(Collected data)
_ _ _
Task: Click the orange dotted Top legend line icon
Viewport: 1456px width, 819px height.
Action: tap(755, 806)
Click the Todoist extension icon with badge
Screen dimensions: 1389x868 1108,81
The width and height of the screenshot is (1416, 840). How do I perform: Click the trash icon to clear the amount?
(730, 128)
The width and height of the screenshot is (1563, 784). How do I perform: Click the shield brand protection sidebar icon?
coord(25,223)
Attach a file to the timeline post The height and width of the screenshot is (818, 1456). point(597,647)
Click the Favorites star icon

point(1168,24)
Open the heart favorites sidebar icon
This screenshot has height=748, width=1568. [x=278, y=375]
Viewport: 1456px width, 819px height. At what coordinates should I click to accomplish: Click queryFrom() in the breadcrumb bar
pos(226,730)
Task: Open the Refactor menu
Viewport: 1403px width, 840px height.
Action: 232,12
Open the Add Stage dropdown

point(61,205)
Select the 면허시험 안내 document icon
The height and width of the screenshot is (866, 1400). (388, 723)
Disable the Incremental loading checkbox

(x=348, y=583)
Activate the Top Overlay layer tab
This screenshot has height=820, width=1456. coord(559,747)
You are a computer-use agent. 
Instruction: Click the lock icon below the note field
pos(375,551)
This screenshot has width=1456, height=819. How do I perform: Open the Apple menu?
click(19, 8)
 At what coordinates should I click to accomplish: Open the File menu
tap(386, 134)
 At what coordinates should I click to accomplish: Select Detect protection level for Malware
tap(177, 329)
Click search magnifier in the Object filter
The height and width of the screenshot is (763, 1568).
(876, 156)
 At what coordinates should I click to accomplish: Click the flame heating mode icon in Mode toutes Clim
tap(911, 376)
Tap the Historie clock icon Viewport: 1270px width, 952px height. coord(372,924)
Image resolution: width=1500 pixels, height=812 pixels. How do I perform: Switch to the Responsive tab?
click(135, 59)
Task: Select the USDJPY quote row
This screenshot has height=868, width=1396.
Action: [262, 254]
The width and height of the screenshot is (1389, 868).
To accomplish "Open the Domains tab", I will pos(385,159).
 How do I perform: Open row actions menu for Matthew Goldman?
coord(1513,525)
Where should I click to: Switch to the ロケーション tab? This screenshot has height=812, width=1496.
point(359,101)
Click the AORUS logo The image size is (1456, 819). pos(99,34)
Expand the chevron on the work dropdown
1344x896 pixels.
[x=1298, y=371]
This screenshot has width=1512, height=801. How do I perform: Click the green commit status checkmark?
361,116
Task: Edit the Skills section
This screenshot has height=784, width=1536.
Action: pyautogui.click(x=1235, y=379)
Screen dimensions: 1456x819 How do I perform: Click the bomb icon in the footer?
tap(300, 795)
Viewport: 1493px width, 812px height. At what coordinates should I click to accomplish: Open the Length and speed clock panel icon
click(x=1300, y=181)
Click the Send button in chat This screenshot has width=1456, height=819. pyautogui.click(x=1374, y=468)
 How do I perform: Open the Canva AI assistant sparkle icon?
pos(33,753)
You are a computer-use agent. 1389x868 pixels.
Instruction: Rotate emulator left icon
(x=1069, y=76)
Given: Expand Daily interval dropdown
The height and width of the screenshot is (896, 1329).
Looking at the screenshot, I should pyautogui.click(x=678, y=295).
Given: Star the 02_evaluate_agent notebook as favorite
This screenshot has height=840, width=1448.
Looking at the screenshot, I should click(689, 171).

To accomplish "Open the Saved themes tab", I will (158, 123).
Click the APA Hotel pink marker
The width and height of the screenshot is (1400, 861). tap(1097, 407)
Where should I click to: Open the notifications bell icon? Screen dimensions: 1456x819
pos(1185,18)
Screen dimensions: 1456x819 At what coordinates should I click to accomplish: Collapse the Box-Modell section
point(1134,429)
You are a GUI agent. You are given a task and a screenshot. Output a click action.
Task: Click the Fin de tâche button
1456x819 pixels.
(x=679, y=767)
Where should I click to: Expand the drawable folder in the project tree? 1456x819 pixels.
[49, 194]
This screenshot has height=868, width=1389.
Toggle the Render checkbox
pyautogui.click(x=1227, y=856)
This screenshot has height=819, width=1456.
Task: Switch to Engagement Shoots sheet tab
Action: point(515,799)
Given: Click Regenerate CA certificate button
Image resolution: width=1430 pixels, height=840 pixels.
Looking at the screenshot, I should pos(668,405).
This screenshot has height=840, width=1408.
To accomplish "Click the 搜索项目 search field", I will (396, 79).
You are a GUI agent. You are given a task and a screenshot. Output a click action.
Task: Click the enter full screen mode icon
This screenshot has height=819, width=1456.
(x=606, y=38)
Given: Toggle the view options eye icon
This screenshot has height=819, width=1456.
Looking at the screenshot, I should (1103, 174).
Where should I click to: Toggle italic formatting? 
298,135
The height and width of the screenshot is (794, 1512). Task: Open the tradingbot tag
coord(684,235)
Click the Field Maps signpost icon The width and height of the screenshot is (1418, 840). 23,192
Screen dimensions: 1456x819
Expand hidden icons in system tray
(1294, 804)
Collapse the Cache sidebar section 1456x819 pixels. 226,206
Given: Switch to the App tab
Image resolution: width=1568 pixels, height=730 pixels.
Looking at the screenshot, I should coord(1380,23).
_ _ _
- What the exercise asks
Could you write out all the entries exactly as given?

- Result for this exercise
Task: Click the orange dotted Top legend line icon
Viewport: 1456px width, 819px height.
Action: tap(755, 806)
Click the Todoist extension icon with badge
Screen dimensions: 1389x868 1108,81
The width and height of the screenshot is (1416, 840). How do I perform: Click the trash icon to clear the amount?
(730, 128)
The width and height of the screenshot is (1563, 784). How do I perform: Click the shield brand protection sidebar icon?
coord(25,223)
Attach a file to the timeline post The height and width of the screenshot is (818, 1456). point(597,647)
Click the Favorites star icon

point(1168,24)
Open the heart favorites sidebar icon
This screenshot has height=748, width=1568. [x=278, y=375]
Viewport: 1456px width, 819px height. At what coordinates should I click to accomplish: Click queryFrom() in the breadcrumb bar
pos(226,730)
Task: Open the Refactor menu
Viewport: 1403px width, 840px height.
Action: 232,12
Open the Add Stage dropdown

point(61,205)
Select the 면허시험 안내 document icon
The height and width of the screenshot is (866, 1400). (388, 723)
Disable the Incremental loading checkbox

(x=348, y=583)
Activate the Top Overlay layer tab
This screenshot has height=820, width=1456. coord(559,747)
You are a computer-use agent. 
Instruction: Click the lock icon below the note field
pos(375,551)
This screenshot has width=1456, height=819. How do I perform: Open the Apple menu?
click(19, 8)
 At what coordinates should I click to accomplish: Open the File menu
tap(386, 134)
 At what coordinates should I click to accomplish: Select Detect protection level for Malware
tap(177, 329)
Click search magnifier in the Object filter
The height and width of the screenshot is (763, 1568).
(876, 156)
 At what coordinates should I click to accomplish: Click the flame heating mode icon in Mode toutes Clim
tap(911, 376)
Tap the Historie clock icon Viewport: 1270px width, 952px height. coord(372,924)
Image resolution: width=1500 pixels, height=812 pixels. How do I perform: Switch to the Responsive tab?
click(135, 59)
Task: Select the USDJPY quote row
This screenshot has height=868, width=1396.
Action: [262, 254]
The width and height of the screenshot is (1389, 868).
To accomplish "Open the Domains tab", I will pos(385,159).
 How do I perform: Open row actions menu for Matthew Goldman?
coord(1513,525)
Where should I click to: Switch to the ロケーション tab? This screenshot has height=812, width=1496.
point(359,101)
Click the AORUS logo The image size is (1456, 819). pos(99,34)
Expand the chevron on the work dropdown
1344x896 pixels.
[x=1298, y=371]
This screenshot has width=1512, height=801. How do I perform: Click the green commit status checkmark?
361,116
Task: Edit the Skills section
This screenshot has height=784, width=1536.
Action: pyautogui.click(x=1235, y=379)
Screen dimensions: 1456x819 How do I perform: Click the bomb icon in the footer?
tap(300, 795)
Viewport: 1493px width, 812px height. At what coordinates should I click to accomplish: Open the Length and speed clock panel icon
click(x=1300, y=181)
Click the Send button in chat This screenshot has width=1456, height=819. pyautogui.click(x=1374, y=468)
 How do I perform: Open the Canva AI assistant sparkle icon?
pos(33,753)
You are a computer-use agent. 1389x868 pixels.
Instruction: Rotate emulator left icon
(x=1069, y=76)
Given: Expand Daily interval dropdown
The height and width of the screenshot is (896, 1329).
Looking at the screenshot, I should pyautogui.click(x=678, y=295).
Given: Star the 02_evaluate_agent notebook as favorite
This screenshot has height=840, width=1448.
Looking at the screenshot, I should click(689, 171).

To accomplish "Open the Saved themes tab", I will (158, 123).
Click the APA Hotel pink marker
The width and height of the screenshot is (1400, 861). tap(1097, 407)
Where should I click to: Open the notifications bell icon? Screen dimensions: 1456x819
pos(1185,18)
Screen dimensions: 1456x819 At what coordinates should I click to accomplish: Collapse the Box-Modell section
point(1134,429)
You are a GUI agent. You are given a task and a screenshot. Output a click action.
Task: Click the Fin de tâche button
1456x819 pixels.
(x=679, y=767)
Where should I click to: Expand the drawable folder in the project tree? 1456x819 pixels.
[49, 194]
This screenshot has height=868, width=1389.
Toggle the Render checkbox
pyautogui.click(x=1227, y=856)
This screenshot has height=819, width=1456.
Task: Switch to Engagement Shoots sheet tab
Action: point(515,799)
Given: Click Regenerate CA certificate button
Image resolution: width=1430 pixels, height=840 pixels.
Looking at the screenshot, I should pos(668,405).
This screenshot has height=840, width=1408.
To accomplish "Click the 搜索项目 search field", I will (396, 79).
You are a GUI agent. You are given a task and a screenshot. Output a click action.
Task: Click the enter full screen mode icon
This screenshot has height=819, width=1456.
(x=606, y=38)
Given: Toggle the view options eye icon
This screenshot has height=819, width=1456.
Looking at the screenshot, I should (1103, 174).
Where should I click to: Toggle italic formatting? 
298,135
The height and width of the screenshot is (794, 1512). Task: Open the tradingbot tag
coord(684,235)
Click the Field Maps signpost icon The width and height of the screenshot is (1418, 840). 23,192
Screen dimensions: 1456x819
Expand hidden icons in system tray
(1294, 804)
Collapse the Cache sidebar section 1456x819 pixels. 226,206
Given: Switch to the App tab
Image resolution: width=1568 pixels, height=730 pixels.
Looking at the screenshot, I should coord(1380,23).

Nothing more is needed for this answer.